The doctor warned that taking antacid tablets to get timely gastric relief is a big problem.
“Self-medication should be avoided,” he said. “People should take more fruits and fiber rich vegetables and change the lifestyle that invites trouble.”
But despite diagnosing the critical disease at an early stage with the help of the latest technology, the doctors say the patient often arrives late for checkup — thus making stomach cancer a high-mortality rate disease in the valley.
“This cancer is almost curable if we detect it at the early stage,” Dr. Rajandeep Singh, Consultant General Surgery, SMHS, told Kashmir Observer.
“But unfortunately, we receive the patients at the last stage of cancer. The patient generally ignores the symptoms.”

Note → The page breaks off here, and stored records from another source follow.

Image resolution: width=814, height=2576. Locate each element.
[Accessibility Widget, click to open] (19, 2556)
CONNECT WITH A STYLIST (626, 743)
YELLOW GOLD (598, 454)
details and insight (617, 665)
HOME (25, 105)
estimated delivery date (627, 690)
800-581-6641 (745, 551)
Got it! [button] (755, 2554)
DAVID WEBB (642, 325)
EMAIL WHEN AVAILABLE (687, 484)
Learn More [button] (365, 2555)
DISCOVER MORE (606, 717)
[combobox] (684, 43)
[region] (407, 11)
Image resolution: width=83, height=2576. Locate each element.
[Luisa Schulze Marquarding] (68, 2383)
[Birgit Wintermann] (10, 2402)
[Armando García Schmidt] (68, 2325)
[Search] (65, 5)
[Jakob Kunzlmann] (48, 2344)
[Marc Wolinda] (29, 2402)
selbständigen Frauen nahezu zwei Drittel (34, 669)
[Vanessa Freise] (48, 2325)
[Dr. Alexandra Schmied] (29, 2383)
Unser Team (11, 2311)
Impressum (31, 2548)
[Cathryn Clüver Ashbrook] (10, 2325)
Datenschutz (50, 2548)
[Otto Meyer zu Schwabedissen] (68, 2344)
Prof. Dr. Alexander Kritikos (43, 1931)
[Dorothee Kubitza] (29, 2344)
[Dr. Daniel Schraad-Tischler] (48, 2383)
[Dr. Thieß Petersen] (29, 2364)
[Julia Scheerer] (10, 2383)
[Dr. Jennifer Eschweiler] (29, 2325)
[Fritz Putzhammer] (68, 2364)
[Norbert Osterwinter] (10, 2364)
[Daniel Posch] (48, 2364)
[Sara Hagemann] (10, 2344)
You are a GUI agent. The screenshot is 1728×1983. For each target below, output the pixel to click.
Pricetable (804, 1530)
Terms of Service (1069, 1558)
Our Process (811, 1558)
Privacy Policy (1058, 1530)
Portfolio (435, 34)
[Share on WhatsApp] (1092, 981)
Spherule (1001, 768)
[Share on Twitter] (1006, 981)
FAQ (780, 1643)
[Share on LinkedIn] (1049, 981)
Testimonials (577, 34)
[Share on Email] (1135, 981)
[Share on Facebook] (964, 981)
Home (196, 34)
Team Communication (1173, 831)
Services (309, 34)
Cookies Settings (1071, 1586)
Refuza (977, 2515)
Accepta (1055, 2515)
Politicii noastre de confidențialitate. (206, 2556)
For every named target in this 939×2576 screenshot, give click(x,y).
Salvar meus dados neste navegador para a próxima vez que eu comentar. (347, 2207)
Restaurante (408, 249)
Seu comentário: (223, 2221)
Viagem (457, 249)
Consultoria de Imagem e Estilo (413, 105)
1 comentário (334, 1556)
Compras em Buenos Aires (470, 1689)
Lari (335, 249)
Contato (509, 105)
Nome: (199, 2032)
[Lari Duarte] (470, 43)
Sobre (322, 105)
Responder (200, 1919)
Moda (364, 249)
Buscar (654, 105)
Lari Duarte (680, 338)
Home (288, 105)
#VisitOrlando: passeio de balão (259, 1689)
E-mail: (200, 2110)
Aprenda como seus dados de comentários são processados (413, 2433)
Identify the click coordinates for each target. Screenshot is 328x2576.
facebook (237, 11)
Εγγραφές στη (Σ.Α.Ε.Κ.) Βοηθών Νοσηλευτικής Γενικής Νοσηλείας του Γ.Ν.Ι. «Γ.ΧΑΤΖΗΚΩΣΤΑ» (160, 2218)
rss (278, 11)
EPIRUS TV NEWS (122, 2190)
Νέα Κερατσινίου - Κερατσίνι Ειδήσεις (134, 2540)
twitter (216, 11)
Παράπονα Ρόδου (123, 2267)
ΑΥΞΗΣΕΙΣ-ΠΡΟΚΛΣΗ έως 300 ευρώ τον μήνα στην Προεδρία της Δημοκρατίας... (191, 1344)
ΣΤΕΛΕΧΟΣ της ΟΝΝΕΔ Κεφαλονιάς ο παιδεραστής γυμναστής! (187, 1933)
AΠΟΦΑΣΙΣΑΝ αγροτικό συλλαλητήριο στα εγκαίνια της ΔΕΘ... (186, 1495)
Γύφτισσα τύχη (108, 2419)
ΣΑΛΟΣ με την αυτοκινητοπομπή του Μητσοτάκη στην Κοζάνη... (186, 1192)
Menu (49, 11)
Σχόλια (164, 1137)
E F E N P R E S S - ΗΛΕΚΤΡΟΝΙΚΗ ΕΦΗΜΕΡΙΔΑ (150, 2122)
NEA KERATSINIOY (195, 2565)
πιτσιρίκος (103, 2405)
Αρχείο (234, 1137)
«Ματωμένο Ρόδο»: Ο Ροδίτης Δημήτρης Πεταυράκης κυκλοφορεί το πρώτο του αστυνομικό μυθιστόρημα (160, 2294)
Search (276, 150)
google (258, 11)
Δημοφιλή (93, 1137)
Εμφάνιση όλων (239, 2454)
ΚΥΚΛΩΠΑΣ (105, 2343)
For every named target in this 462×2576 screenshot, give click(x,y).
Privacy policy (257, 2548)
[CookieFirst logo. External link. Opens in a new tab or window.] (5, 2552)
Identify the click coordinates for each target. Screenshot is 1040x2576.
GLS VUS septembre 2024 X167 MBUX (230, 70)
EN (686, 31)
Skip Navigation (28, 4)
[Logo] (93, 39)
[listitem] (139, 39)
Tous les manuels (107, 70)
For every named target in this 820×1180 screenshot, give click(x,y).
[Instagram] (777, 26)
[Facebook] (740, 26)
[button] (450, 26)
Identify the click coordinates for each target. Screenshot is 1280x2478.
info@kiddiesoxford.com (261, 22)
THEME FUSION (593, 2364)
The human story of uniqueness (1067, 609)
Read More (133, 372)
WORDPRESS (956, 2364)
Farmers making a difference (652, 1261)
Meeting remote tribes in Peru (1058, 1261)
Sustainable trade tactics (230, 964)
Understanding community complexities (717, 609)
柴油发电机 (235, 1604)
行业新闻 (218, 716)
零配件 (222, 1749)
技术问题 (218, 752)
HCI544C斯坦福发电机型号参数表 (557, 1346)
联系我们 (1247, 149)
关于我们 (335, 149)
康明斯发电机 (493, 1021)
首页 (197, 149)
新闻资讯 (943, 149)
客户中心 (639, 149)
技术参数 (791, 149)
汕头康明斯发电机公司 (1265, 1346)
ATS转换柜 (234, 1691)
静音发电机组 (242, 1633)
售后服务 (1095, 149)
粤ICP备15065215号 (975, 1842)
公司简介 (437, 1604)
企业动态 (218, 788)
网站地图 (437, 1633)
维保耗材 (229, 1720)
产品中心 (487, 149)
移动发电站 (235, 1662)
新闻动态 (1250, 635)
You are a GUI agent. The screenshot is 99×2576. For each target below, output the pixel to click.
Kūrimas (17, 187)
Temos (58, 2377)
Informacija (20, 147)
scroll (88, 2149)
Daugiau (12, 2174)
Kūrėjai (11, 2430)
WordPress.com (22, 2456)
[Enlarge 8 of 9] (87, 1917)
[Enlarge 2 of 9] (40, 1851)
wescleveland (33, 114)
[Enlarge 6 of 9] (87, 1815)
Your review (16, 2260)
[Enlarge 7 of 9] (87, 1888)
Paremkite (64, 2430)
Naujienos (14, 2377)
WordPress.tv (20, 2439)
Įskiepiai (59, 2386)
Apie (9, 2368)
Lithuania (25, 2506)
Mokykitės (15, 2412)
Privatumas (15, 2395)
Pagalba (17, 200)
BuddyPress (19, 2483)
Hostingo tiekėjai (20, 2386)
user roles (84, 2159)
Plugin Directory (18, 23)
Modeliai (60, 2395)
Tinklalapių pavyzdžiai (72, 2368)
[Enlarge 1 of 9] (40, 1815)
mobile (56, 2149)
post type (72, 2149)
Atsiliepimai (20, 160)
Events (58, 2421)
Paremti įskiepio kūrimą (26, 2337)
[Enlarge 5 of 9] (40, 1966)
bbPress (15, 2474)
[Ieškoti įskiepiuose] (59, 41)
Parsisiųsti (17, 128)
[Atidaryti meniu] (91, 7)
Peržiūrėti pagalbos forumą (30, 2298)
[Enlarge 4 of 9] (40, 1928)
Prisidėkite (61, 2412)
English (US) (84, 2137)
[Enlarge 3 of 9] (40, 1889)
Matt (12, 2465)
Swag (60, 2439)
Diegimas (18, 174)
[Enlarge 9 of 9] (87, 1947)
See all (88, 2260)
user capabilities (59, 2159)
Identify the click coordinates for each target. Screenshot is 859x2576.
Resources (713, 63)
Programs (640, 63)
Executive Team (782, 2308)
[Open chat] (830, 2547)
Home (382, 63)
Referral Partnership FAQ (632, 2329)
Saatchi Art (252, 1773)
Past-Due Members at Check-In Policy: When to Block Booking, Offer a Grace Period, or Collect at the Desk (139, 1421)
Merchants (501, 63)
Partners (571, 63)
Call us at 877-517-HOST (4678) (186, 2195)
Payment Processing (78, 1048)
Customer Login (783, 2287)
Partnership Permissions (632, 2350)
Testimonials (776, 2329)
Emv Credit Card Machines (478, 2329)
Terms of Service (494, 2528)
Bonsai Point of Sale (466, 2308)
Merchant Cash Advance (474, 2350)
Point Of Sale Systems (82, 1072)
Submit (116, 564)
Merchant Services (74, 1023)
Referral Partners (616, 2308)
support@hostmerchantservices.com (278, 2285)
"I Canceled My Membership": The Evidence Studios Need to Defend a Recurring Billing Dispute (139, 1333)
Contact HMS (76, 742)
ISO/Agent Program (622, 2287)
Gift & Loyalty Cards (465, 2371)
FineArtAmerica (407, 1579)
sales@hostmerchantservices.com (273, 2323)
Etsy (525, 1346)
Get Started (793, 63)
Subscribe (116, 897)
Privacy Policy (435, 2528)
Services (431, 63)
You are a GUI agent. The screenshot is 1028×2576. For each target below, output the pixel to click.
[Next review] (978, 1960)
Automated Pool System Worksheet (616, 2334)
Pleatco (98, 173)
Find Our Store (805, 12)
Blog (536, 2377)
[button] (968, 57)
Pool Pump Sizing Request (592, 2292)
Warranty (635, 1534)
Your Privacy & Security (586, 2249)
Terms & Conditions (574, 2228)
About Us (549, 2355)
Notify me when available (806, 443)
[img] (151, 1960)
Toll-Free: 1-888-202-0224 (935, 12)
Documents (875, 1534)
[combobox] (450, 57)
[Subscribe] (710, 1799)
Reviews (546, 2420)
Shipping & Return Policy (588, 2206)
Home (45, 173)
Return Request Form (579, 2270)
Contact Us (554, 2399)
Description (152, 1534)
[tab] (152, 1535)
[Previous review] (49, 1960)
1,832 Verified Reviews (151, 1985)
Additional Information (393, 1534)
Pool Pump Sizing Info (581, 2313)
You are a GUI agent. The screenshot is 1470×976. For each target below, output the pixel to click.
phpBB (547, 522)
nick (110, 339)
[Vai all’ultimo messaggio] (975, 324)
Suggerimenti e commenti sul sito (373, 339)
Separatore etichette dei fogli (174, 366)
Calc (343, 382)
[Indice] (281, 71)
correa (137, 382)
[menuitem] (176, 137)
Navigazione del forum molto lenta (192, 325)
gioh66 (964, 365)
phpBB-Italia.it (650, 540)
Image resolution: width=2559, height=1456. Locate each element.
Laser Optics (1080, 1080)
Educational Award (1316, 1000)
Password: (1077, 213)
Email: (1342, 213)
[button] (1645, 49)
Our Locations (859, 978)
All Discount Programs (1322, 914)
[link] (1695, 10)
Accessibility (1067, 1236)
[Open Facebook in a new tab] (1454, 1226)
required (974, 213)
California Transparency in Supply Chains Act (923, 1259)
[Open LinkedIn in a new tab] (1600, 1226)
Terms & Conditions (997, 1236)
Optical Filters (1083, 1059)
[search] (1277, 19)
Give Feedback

The only way to deal with the disease, he said, is to take stomach related issues seriously and see a doctor.
More Cases from South Kashmir
Notably, from 2018 to 2021, the SMHS hospital conducted over 40 Gastrectomy surgeries and most of them were performed on the patients from Kulgam and Pulwama.
The increased caseload from the twin south Kashmir districts has to do with the “land rich in nitrates and increased intake of salt rich food by natives there,” Dr. Arshad Rashid, Consultant Surgeon, GMC, Srinagar, told Kashmir Observer.
Treatment at Doorsteps
With the advent of latest technology, healthcare specialists in Kashmir say that patients don’t need to travel outside for treatment.
“We’re able to perform any kind of surgery related to stomach in the government hospitals especially in SMHS hospital,” Dr. Iqbal, leading laparoscopic surgeon of the valley, said.
“We’ve a dedicated department for gastroenterology where all kinds of tests and surgeries, including Laparoscopic Gastrectomy, Laparoscopic Common Bile Duct Exploration and TransAnal Minimally Invasive Surgery for Rectal Lesions are being performed.”
Back in early 2000, he said, a stomach cancer patient had to face a lot of difficulties because of the poor facilities. The doctors would mostly do the surgery in the initial stage just to diagnose the disease.
“With the result,” Dr. Iqbal said, “the patients would die within two or three months. But now, the investigative facilities have changed the course of the disease.”
Today, he continued, the doctors decide the growth of cancer within no time with the help of Laparoscopic surgery and put the patient on the treatment accordingly.
“It’s such a simple and painless process that patients are able to get back to normalcy within a few days,” the surgeon said.
“So, there’s no point to waste lakhs of money for this treatment outside when you’re getting it here in Kashmir.”